Hydrogenated defective graphene as an anode material for sodium and calcium ion batteries: A density functional theory study

Abstract

Recent experimental studies indicated that hydrogenation improves the performance of graphitic materials used as anodes in lithium and sodium ion rechargeable batteries. Here, results of density functional theory calculations are presented to demonstrate that this is also effective for both sodium and calcium ion batteries. It is shown that this can be explained by the increase in binding strength of the metal adatom to the hydrogenated graphene, compared to its binding to graphene, and also an increase in the inter-layer spacing of the layered materials. According to our calculations, whereas Na and Ca bind weakly to the graphene sheet with binding energies of −0.763 and −0.817 eV, they bind more strongly to the single layer of the proposed hydrogenated graphene sheet (C68H4) with binding energies of −1.670 and −2.756 eV, respectively.

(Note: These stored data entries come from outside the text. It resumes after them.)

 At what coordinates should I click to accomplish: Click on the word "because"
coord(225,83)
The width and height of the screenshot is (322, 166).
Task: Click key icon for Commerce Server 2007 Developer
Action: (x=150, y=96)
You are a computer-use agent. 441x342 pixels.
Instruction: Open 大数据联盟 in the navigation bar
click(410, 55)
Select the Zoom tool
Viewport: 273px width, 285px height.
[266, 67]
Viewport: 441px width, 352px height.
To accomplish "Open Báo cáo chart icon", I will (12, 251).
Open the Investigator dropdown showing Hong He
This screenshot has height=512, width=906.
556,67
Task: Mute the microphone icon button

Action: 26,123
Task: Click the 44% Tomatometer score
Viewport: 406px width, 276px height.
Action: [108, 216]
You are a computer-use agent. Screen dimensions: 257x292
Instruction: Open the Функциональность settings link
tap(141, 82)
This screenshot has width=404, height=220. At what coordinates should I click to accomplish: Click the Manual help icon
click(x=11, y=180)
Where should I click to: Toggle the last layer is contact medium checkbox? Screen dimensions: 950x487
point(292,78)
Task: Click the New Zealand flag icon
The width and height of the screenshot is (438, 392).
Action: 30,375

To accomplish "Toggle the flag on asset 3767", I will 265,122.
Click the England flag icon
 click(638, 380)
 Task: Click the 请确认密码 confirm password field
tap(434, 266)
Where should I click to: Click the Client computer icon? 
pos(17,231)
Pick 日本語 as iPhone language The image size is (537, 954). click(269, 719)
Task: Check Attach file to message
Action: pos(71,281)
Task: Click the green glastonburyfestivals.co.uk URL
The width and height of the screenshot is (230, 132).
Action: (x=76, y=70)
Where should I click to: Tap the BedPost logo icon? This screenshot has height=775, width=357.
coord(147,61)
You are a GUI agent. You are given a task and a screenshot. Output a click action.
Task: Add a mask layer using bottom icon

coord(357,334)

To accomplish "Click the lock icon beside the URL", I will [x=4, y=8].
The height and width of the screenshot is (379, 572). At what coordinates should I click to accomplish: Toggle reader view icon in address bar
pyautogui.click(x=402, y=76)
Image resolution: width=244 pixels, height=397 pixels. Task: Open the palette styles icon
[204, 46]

Furthermore, although Na does not intercalate strongly in the layers of the C68H4 material, up to 16 Ca can intercalate into the bulk layers of this material giving an electrical capacity of 591.2 mA h/g and a 29.3% expansion of the inter-layer distance. Thus, hydrogenated defective graphene provides an anode material that might enhance the performance of rechargeable batteries compared to graphene, using metals that are cheaper than lithium.